The idea of the tuning algorithm is that \(Var[E]/d\) is a proxy for bias, because the underlying SDE is energy preserving. We therefore try to minimize \(Var[E]/d\).

Roughly, we do this by running a chain, keeping a running average of the variance, and updating the step size at each step.

Tuning L

The intuition for tuning \(L\) is related to the typical set, defined as the set \(\{x : -log(p(x)) \approx S \}\), where \(\approx\) is left to be determined.

Assuming the typical set is topologically simple (i.e. basically an n-dimensional deformed ball), we want momentum to decohere by roughly the time it takes to cross the typical set.

So our goal is to estimate the radius of the typical set. For an isotropic Gaussian with covariance \(\sigma^2 I\), this has radius \(\sigma d^\frac{1}{2}\). Therefore we can make a guess by estimating the variance of each dimension of the target distribution and averaging them:

\[ \sigma^2_{eff} := \frac{1}{d}\sum_{i}^d Var[x_i^2] \]

This is our first guess, and we use the chain from the calculation of the step size for this purpose.

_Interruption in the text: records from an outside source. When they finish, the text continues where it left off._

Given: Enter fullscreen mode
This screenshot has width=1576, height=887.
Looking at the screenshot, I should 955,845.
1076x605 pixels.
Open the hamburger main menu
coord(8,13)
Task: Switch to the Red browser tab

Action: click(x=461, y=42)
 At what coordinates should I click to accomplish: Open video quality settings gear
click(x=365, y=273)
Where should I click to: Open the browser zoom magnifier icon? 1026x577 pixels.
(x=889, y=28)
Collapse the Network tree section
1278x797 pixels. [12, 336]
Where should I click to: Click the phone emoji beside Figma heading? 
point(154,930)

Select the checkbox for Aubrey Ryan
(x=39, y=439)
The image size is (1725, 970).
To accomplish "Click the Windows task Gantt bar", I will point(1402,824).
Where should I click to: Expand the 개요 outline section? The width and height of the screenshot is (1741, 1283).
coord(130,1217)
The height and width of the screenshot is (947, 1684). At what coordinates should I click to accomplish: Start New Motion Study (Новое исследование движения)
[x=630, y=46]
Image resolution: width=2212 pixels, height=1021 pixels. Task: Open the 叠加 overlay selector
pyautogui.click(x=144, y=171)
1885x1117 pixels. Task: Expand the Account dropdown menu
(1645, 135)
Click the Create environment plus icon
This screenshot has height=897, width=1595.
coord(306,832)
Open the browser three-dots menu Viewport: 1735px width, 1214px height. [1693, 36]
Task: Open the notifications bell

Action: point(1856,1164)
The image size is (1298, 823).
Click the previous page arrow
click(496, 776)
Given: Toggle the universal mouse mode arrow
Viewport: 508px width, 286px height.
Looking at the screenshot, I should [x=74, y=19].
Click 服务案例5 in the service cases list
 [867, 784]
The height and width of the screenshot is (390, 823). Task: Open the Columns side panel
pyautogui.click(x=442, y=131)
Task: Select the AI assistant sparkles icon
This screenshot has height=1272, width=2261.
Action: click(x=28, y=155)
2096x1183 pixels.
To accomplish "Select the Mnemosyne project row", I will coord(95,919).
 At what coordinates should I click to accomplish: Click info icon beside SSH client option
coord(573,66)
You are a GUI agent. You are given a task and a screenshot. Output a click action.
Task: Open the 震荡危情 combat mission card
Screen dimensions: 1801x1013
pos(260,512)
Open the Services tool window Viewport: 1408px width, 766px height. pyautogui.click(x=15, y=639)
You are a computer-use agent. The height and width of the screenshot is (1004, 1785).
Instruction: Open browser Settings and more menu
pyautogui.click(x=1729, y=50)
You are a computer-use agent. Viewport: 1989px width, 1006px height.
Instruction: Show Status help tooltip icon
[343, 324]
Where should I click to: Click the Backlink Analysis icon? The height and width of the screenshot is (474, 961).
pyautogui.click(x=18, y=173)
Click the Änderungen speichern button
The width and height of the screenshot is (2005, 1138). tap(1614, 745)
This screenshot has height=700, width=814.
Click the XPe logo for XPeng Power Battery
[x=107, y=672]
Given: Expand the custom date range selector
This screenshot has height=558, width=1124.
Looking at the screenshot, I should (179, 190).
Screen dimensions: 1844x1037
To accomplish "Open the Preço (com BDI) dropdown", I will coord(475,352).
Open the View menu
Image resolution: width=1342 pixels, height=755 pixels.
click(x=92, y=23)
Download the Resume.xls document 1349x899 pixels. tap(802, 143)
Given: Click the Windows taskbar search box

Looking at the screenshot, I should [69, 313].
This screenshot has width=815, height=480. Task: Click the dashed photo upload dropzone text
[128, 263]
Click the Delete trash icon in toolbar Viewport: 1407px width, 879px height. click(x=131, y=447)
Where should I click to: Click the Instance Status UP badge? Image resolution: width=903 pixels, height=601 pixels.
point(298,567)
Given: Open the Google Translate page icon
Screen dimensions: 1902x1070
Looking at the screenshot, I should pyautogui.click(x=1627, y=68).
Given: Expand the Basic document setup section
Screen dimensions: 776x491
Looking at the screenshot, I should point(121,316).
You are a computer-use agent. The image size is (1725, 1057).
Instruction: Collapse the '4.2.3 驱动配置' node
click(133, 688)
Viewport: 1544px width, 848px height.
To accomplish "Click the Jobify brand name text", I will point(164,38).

We refine it by doing a subsequent run (using this initial \(L\)), to obtain a chain, calculating the effective sample size \(n_{eff} := \frac{1}{d}\sum_i^d n^{(i)}_{eff}\), using an autocorrelation-based effective sample size estimate, and reasoning:

\[ l \cdot n_{eff} = \epsilon \cdot n \]

where \(l\) is the distance between effective samples. We assert that \(L\) should be on the order of \(l\) (in fact, we use \(L=0.4 l\)), because we want roughly an effective sample for each decoherence of \(L\).